Task to carry out: Lay out the entries from the line with "The width and" to the line with "coord(74,155)" as a Markdown table with columns Row and Content, omitting blank lines and any pictures.

Task data:
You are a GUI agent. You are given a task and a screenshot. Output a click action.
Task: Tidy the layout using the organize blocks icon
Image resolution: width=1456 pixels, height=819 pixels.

* * *

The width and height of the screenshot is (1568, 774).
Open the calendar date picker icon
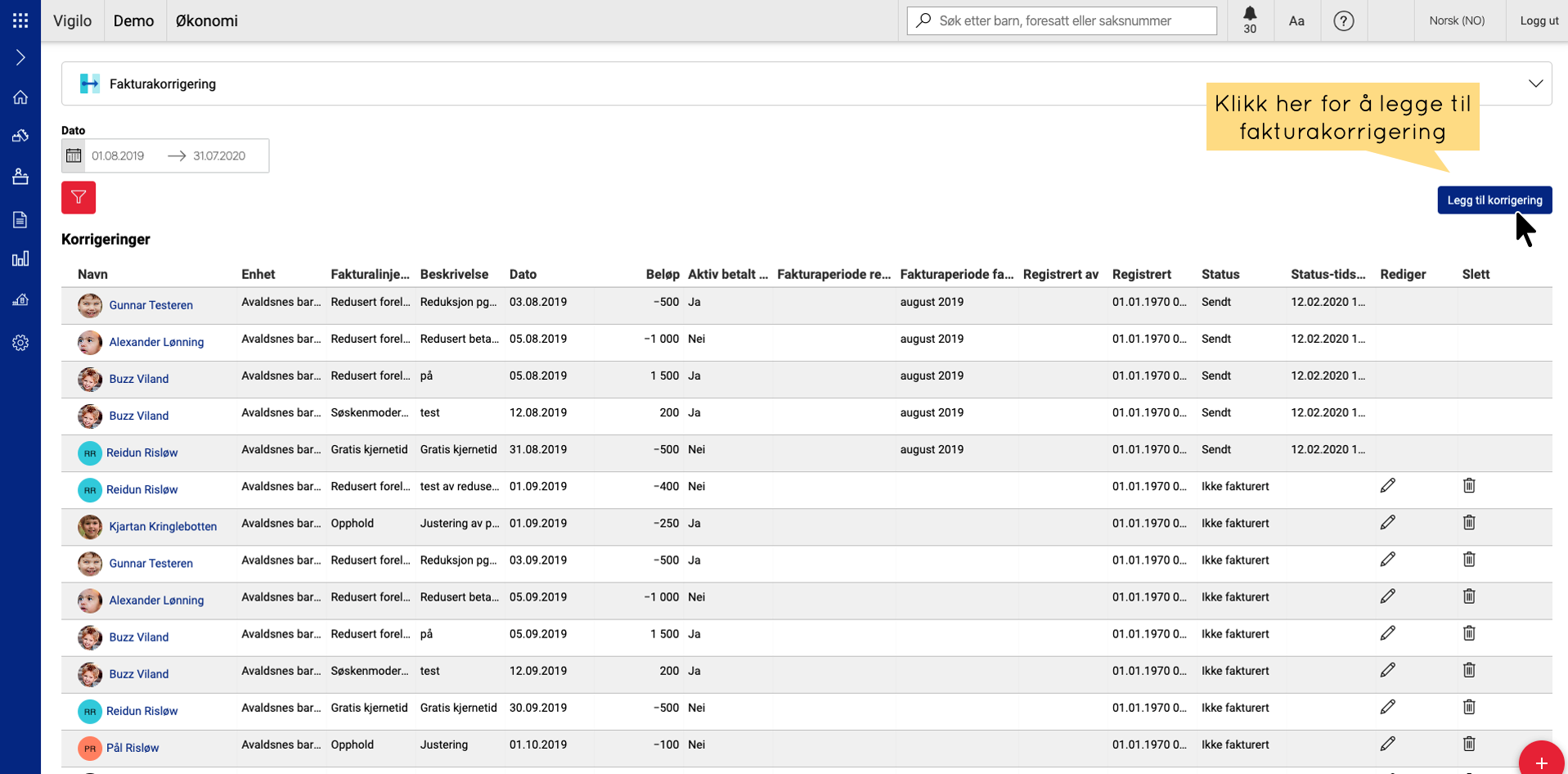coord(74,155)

Reply to the exercise:
| Row | Content |
|---|---|
| 1 | The width and height of the screenshot is (1568, 774). |
| 2 | Open the calendar date picker icon |
| 3 | coord(74,155) |